Originally posted by whodey08
Yes...it does shorten the time to run the play. Example: We ran the ball for 2.5 yards and 32 seconds ran off the clock to run the next play. Yet....at the end of the 4th quarter we ran the ball for 3 yards and then spiked the ball and only 14 seconds ran off the clock. So it saved 18 seconds from running off the clock by spiking the ball.This was something that a few other people and I raised a fuss about last season... (I think you were in that fight first, whodey, if I remember correctly!) We found out that teams actually seemed to take slightly MORE time to line up for a spike play than for a normal play, which meant it was actually smarter NOT to call spikes. (Made no sense to me... on a spike play, everyone just has to line up, set for a second, and the QB takes the snap and spikes it. No pre-snap reads needed, no audibles needed, no blitz-protection changes needed... none of the extra stuff that slows an offense down pre-snap is needed on a spike play.)

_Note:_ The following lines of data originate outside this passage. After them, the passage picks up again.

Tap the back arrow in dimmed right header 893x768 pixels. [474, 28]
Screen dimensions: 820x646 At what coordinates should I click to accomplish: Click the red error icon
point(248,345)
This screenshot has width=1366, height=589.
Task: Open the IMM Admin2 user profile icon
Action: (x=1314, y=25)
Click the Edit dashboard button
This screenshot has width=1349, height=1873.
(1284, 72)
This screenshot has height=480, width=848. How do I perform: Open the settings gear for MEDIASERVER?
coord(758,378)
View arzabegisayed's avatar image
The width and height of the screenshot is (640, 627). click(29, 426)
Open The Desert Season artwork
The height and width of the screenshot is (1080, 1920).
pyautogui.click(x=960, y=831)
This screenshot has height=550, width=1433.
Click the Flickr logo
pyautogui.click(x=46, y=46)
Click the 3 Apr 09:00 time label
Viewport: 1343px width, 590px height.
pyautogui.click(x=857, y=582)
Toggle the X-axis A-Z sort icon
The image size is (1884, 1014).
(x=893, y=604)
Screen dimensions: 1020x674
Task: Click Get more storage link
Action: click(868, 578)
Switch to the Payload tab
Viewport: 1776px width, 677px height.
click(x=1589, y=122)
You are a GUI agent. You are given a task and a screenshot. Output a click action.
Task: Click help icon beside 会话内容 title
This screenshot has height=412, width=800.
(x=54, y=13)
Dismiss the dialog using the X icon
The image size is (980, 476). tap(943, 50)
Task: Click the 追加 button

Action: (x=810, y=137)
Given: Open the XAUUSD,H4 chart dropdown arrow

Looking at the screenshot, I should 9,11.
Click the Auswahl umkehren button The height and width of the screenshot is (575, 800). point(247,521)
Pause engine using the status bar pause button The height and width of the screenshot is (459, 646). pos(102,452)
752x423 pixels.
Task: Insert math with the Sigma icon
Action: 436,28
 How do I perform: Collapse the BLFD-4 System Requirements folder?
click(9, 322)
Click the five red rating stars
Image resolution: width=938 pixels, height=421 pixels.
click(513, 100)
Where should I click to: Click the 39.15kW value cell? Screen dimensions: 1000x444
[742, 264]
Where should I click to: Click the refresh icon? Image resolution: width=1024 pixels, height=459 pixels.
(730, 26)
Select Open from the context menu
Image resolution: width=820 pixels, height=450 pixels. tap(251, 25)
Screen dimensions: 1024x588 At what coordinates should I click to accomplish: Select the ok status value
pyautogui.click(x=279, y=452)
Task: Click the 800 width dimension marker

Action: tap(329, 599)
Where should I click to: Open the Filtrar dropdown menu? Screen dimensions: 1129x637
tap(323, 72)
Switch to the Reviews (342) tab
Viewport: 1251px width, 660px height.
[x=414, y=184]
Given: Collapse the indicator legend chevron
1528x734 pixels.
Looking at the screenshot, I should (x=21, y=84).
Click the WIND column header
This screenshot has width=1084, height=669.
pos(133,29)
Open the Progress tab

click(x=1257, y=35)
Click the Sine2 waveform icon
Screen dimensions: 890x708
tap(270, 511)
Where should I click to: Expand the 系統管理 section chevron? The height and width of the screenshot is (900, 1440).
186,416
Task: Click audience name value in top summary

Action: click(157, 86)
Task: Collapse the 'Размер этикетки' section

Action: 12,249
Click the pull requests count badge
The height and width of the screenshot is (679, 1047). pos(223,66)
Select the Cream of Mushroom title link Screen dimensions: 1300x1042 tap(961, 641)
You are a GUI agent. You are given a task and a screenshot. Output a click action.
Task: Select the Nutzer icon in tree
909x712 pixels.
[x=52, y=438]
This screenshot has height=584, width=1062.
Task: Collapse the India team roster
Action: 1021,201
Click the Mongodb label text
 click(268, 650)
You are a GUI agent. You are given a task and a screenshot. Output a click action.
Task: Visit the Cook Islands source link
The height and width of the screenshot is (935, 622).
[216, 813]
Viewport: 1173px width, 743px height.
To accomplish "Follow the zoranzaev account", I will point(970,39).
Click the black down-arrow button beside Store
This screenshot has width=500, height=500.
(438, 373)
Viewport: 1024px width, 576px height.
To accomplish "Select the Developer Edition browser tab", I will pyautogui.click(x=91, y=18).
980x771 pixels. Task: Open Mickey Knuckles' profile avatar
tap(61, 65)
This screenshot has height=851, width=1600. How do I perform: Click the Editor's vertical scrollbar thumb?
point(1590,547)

We took the numbers to the Bugs Mods, and they agreed it wasn't working as intended and fixed it. Or said they fixed it, anyway. I haven't had the patience to research it any further to verify it. But when a play ends, if the AI calls for a spike for the next play, the offense (supposedly) will hurry up to the line and get set faster for the spike play than they would for a regular play.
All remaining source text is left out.